O que eu estava pensando? Com certeza ela vai me confrontar pelo meu comportamento ridículo lá dentro.
Ele cogitou seriamente voltar e fingir que nada aconteceu, mas este pensamento durou apenas alguns segundos. Ele queria vê-la. E ela o havia convidado. Como poderia ir embora?
Fenrys se recostou em uma das árvores que rodeavam o jardim, ficando praticamente escondido pela vegetação, e aguardou. Cinco minutos depois, ele farejou um cheiro de rosas e de algo doce que não conseguiu identificar. O cheiro de cachorro molhado também invadiu suas narinas. Quando se virou, viu Karen adentrar o grande jardim com dois cachorros da raça Dobermann ao lado do corpo. Estava usando uma capa escura por cima do vestido que a pouco molhara de cerveja. Ele iria se odiar pelo resto da vida por isso.

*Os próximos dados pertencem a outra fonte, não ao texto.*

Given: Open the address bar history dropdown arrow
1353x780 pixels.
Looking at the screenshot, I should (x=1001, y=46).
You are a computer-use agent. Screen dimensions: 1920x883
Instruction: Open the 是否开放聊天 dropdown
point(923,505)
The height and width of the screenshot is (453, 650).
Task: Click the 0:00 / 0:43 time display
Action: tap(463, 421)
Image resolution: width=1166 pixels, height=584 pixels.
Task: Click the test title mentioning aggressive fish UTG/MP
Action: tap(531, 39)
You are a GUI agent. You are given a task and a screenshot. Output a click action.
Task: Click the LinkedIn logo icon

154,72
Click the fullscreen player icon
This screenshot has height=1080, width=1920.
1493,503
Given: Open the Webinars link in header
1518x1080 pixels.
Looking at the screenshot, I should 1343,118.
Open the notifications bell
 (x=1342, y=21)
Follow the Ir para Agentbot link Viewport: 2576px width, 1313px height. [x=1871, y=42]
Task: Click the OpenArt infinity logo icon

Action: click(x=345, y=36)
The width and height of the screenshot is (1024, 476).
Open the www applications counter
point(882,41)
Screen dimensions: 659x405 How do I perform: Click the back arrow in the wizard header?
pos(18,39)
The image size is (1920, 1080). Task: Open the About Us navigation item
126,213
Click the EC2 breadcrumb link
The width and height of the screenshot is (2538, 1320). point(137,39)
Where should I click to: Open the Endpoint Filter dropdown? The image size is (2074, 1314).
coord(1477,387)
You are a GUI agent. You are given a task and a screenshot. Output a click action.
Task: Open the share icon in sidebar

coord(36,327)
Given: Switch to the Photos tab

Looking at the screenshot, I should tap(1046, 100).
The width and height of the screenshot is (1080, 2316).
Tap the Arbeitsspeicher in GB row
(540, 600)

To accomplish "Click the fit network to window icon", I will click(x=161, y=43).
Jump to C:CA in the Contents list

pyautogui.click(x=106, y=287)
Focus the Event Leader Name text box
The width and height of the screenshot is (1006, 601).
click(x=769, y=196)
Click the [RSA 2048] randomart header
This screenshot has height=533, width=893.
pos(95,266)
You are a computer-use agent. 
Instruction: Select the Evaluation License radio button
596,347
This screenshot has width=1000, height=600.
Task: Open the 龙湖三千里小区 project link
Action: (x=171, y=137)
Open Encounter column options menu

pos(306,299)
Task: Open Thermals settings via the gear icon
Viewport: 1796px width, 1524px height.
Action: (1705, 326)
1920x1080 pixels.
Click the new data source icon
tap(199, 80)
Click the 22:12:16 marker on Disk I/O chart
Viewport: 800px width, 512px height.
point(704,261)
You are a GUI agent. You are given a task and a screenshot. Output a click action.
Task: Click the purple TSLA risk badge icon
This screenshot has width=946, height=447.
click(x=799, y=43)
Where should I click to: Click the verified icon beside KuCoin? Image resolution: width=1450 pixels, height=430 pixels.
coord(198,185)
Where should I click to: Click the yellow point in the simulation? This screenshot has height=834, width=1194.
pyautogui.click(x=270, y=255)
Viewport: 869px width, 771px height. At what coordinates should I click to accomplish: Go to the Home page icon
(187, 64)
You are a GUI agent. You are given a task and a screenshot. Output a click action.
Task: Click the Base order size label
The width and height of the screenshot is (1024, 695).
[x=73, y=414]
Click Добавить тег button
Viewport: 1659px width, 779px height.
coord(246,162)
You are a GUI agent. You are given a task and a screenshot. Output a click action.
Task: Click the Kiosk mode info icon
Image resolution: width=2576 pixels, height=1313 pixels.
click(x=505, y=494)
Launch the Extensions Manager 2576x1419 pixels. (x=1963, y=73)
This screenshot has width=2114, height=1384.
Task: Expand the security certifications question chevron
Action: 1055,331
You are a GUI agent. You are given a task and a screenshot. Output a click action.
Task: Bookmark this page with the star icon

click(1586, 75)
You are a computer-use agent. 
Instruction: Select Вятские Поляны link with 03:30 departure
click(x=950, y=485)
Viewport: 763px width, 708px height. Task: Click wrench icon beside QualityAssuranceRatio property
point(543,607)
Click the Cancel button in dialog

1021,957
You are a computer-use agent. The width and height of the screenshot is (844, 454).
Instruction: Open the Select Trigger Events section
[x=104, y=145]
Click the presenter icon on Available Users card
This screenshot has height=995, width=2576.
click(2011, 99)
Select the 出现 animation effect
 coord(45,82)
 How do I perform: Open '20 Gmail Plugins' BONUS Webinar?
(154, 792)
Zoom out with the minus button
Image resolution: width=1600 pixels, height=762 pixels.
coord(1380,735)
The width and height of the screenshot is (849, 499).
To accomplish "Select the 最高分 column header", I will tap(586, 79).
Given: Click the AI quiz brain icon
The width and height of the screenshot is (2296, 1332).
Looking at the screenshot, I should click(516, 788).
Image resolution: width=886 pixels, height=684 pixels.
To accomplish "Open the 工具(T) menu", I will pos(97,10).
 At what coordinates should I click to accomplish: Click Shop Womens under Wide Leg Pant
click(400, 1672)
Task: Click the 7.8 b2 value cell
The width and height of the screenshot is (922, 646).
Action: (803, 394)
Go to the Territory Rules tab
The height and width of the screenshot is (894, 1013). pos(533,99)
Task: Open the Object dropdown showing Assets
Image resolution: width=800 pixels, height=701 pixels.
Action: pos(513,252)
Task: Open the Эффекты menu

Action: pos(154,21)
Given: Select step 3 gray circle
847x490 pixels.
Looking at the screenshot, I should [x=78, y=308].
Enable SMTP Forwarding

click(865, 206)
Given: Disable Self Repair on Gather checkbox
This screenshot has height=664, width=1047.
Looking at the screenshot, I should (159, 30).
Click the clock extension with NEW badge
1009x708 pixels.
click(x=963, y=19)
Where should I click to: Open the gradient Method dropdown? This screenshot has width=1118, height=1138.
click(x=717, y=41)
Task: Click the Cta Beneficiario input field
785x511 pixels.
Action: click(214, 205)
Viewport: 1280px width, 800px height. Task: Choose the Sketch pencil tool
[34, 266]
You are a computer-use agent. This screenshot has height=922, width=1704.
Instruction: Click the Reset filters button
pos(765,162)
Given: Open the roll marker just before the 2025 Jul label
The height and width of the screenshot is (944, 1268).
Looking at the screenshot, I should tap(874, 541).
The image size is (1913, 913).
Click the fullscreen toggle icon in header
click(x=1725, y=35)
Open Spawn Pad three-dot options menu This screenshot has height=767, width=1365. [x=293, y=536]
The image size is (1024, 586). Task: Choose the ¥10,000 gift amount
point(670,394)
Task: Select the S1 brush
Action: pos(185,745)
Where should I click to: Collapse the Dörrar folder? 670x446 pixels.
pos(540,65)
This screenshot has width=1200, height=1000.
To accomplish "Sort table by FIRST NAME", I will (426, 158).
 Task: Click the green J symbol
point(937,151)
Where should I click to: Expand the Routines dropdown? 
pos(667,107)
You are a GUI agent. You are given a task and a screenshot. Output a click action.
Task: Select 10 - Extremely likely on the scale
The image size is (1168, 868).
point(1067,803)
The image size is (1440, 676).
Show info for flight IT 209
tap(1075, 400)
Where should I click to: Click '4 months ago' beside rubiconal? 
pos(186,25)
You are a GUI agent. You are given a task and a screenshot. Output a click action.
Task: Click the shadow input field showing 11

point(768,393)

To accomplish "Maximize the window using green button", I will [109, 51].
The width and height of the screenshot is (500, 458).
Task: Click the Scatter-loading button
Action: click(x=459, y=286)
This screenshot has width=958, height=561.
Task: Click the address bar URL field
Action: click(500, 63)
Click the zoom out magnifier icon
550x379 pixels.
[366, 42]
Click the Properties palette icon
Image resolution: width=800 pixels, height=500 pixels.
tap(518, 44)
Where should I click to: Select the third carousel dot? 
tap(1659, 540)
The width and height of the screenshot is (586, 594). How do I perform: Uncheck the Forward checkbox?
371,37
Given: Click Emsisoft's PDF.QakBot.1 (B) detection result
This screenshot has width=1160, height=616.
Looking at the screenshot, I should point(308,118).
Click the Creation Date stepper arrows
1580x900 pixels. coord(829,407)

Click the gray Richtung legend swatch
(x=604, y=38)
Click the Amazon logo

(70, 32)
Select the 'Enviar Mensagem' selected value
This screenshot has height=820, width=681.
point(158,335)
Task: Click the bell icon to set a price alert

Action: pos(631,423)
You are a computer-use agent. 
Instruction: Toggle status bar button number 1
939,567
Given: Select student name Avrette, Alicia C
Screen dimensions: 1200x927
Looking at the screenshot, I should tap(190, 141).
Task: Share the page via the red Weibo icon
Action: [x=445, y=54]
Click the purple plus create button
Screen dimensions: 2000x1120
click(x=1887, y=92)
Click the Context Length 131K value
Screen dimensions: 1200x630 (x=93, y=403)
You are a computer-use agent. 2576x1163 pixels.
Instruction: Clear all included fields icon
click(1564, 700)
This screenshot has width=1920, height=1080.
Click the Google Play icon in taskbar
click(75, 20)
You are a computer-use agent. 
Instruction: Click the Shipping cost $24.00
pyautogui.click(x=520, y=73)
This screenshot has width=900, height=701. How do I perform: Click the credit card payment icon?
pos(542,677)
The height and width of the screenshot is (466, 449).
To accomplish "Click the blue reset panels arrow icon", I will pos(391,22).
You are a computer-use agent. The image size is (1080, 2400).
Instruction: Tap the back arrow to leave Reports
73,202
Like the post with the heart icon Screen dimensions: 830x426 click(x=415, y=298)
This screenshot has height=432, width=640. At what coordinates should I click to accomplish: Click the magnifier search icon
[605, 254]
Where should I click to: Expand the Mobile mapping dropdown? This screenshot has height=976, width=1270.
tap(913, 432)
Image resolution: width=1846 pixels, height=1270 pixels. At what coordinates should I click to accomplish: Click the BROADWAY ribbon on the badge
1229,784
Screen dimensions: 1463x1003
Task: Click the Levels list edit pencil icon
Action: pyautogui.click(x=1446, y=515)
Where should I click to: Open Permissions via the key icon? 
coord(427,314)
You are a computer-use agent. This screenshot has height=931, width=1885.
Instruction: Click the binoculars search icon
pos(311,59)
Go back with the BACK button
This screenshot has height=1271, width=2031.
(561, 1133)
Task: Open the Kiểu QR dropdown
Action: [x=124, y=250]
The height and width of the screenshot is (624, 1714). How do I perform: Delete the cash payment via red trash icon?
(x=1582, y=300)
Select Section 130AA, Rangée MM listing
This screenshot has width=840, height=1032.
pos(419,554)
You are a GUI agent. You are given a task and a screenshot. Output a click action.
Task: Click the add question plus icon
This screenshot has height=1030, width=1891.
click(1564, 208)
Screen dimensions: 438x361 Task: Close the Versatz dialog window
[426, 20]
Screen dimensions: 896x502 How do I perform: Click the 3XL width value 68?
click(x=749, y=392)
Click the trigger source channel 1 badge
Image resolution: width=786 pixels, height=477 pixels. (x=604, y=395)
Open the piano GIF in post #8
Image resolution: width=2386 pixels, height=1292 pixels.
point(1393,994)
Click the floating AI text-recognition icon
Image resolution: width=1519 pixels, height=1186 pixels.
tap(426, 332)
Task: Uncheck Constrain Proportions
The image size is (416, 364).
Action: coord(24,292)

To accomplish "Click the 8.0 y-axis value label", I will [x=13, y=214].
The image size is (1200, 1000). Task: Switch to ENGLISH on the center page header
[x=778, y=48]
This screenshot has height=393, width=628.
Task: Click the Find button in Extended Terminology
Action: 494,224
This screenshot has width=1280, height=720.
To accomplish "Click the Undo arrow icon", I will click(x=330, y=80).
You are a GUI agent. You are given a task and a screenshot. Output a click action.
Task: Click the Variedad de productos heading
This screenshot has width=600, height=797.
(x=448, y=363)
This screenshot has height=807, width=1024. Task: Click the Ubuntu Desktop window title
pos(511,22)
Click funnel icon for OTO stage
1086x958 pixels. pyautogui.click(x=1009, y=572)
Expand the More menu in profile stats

Enquanto ela se aproximava da fonte e seus cachorros farejavam e faziam suas necessidades, Fenrys se permitiu olhar para ela um pouco mais. Banhada pela luz da lua, parecia ainda mais bela. O lobo já vira muitas fêmeas feéricas em seus séculos de vida, mas nenhuma se comparava a ela. Nem mesmo sua rainha Aelin tinha lhe impressionado com tamanha beleza. Ela era estonteante.
Como se sentisse sua presença, ela se virou para onde ele estava praticamente escondido e ficou em alerta. Sem poder esperar mais, Fenrys se aproximou e levando a mão ao coração disse:
- Me desculpe, eu não quis assustá-la.
Ela soltou um suspiro e lhe ofereceu um sorriso que fez seu coração dar um salto no peito.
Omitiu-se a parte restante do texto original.